**Exercise brief:** Could you reproduce all of the material below, swapping "status bar" for "bottom bar" wherever it occurs and changing nothing else?

**Records supplied:**
-- Begin --

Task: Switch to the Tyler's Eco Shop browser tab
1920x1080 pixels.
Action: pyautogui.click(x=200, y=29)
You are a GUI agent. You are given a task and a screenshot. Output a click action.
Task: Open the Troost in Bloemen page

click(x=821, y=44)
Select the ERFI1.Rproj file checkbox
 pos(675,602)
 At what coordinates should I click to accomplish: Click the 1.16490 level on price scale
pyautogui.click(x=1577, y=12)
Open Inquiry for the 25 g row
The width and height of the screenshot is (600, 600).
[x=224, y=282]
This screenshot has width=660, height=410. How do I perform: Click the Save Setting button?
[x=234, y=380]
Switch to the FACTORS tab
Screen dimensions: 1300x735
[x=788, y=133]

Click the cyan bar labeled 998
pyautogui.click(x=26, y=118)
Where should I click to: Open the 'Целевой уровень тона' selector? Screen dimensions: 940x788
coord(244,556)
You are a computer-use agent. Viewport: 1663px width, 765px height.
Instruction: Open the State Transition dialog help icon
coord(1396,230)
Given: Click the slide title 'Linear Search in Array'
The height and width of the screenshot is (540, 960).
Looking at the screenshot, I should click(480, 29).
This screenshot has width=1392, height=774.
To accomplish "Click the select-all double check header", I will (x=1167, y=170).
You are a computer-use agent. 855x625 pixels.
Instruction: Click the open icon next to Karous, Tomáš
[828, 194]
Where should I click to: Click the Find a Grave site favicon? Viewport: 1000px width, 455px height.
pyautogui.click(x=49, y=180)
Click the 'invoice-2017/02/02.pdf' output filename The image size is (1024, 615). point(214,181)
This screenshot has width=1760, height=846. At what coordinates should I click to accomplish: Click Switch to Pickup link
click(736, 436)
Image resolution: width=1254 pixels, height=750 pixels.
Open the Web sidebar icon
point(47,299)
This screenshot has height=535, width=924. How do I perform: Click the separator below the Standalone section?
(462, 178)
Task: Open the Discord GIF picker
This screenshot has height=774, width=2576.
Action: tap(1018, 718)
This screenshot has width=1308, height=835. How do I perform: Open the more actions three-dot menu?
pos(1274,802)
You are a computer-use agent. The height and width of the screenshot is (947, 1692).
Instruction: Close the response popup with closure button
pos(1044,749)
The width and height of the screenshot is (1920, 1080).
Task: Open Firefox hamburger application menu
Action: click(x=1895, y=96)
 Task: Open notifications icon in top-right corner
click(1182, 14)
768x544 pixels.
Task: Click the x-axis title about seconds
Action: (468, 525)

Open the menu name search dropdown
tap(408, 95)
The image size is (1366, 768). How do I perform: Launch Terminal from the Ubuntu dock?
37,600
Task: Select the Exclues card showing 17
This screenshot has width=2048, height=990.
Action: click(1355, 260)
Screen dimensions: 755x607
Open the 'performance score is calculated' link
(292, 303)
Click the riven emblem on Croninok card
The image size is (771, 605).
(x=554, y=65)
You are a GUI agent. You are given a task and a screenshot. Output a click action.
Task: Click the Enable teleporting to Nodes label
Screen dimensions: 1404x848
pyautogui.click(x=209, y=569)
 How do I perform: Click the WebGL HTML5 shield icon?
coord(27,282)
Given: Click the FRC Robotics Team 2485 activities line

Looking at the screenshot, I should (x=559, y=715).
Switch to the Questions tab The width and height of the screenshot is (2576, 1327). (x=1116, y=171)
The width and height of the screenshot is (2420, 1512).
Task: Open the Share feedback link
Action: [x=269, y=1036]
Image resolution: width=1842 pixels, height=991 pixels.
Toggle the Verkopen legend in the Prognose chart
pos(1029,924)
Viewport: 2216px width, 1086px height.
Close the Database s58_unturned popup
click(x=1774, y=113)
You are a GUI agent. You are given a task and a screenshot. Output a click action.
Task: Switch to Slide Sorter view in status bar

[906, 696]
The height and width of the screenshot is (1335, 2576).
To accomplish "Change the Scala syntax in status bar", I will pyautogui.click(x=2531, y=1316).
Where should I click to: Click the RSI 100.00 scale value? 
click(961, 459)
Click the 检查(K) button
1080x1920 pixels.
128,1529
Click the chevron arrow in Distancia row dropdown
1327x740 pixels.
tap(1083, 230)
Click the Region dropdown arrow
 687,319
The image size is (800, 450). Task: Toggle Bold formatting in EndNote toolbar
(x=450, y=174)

-- End --

**Exercise solution:**
Task: Switch to the Tyler's Eco Shop browser tab
1920x1080 pixels.
Action: pyautogui.click(x=200, y=29)
You are a GUI agent. You are given a task and a screenshot. Output a click action.
Task: Open the Troost in Bloemen page

click(x=821, y=44)
Select the ERFI1.Rproj file checkbox
 pos(675,602)
 At what coordinates should I click to accomplish: Click the 1.16490 level on price scale
pyautogui.click(x=1577, y=12)
Open Inquiry for the 25 g row
The width and height of the screenshot is (600, 600).
[x=224, y=282]
This screenshot has width=660, height=410. How do I perform: Click the Save Setting button?
[x=234, y=380]
Switch to the FACTORS tab
Screen dimensions: 1300x735
[x=788, y=133]

Click the cyan bar labeled 998
pyautogui.click(x=26, y=118)
Where should I click to: Open the 'Целевой уровень тона' selector? Screen dimensions: 940x788
coord(244,556)
You are a computer-use agent. Viewport: 1663px width, 765px height.
Instruction: Open the State Transition dialog help icon
coord(1396,230)
Given: Click the slide title 'Linear Search in Array'
The height and width of the screenshot is (540, 960).
Looking at the screenshot, I should click(480, 29).
This screenshot has width=1392, height=774.
To accomplish "Click the select-all double check header", I will (x=1167, y=170).
You are a computer-use agent. 855x625 pixels.
Instruction: Click the open icon next to Karous, Tomáš
[828, 194]
Where should I click to: Click the Find a Grave site favicon? Viewport: 1000px width, 455px height.
pyautogui.click(x=49, y=180)
Click the 'invoice-2017/02/02.pdf' output filename The image size is (1024, 615). point(214,181)
This screenshot has width=1760, height=846. At what coordinates should I click to accomplish: Click Switch to Pickup link
click(736, 436)
Image resolution: width=1254 pixels, height=750 pixels.
Open the Web sidebar icon
point(47,299)
This screenshot has height=535, width=924. How do I perform: Click the separator below the Standalone section?
(462, 178)
Task: Open the Discord GIF picker
This screenshot has height=774, width=2576.
Action: tap(1018, 718)
This screenshot has width=1308, height=835. How do I perform: Open the more actions three-dot menu?
pos(1274,802)
You are a computer-use agent. The height and width of the screenshot is (947, 1692).
Instruction: Close the response popup with closure button
pos(1044,749)
The width and height of the screenshot is (1920, 1080).
Task: Open Firefox hamburger application menu
Action: click(x=1895, y=96)
 Task: Open notifications icon in top-right corner
click(1182, 14)
768x544 pixels.
Task: Click the x-axis title about seconds
Action: (468, 525)

Open the menu name search dropdown
tap(408, 95)
The image size is (1366, 768). How do I perform: Launch Terminal from the Ubuntu dock?
37,600
Task: Select the Exclues card showing 17
This screenshot has width=2048, height=990.
Action: click(1355, 260)
Screen dimensions: 755x607
Open the 'performance score is calculated' link
(292, 303)
Click the riven emblem on Croninok card
The image size is (771, 605).
(x=554, y=65)
You are a GUI agent. You are given a task and a screenshot. Output a click action.
Task: Click the Enable teleporting to Nodes label
Screen dimensions: 1404x848
pyautogui.click(x=209, y=569)
 How do I perform: Click the WebGL HTML5 shield icon?
coord(27,282)
Given: Click the FRC Robotics Team 2485 activities line

Looking at the screenshot, I should (x=559, y=715).
Switch to the Questions tab The width and height of the screenshot is (2576, 1327). (x=1116, y=171)
The width and height of the screenshot is (2420, 1512).
Task: Open the Share feedback link
Action: [x=269, y=1036]
Image resolution: width=1842 pixels, height=991 pixels.
Toggle the Verkopen legend in the Prognose chart
pos(1029,924)
Viewport: 2216px width, 1086px height.
Close the Database s58_unturned popup
click(x=1774, y=113)
You are a GUI agent. You are given a task and a screenshot. Output a click action.
Task: Switch to Slide Sorter view in bottom bar

[906, 696]
The height and width of the screenshot is (1335, 2576).
To accomplish "Change the Scala syntax in bottom bar", I will pyautogui.click(x=2531, y=1316).
Where should I click to: Click the RSI 100.00 scale value? 
click(961, 459)
Click the 检查(K) button
1080x1920 pixels.
128,1529
Click the chevron arrow in Distancia row dropdown
1327x740 pixels.
tap(1083, 230)
Click the Region dropdown arrow
 687,319
The image size is (800, 450). Task: Toggle Bold formatting in EndNote toolbar
(x=450, y=174)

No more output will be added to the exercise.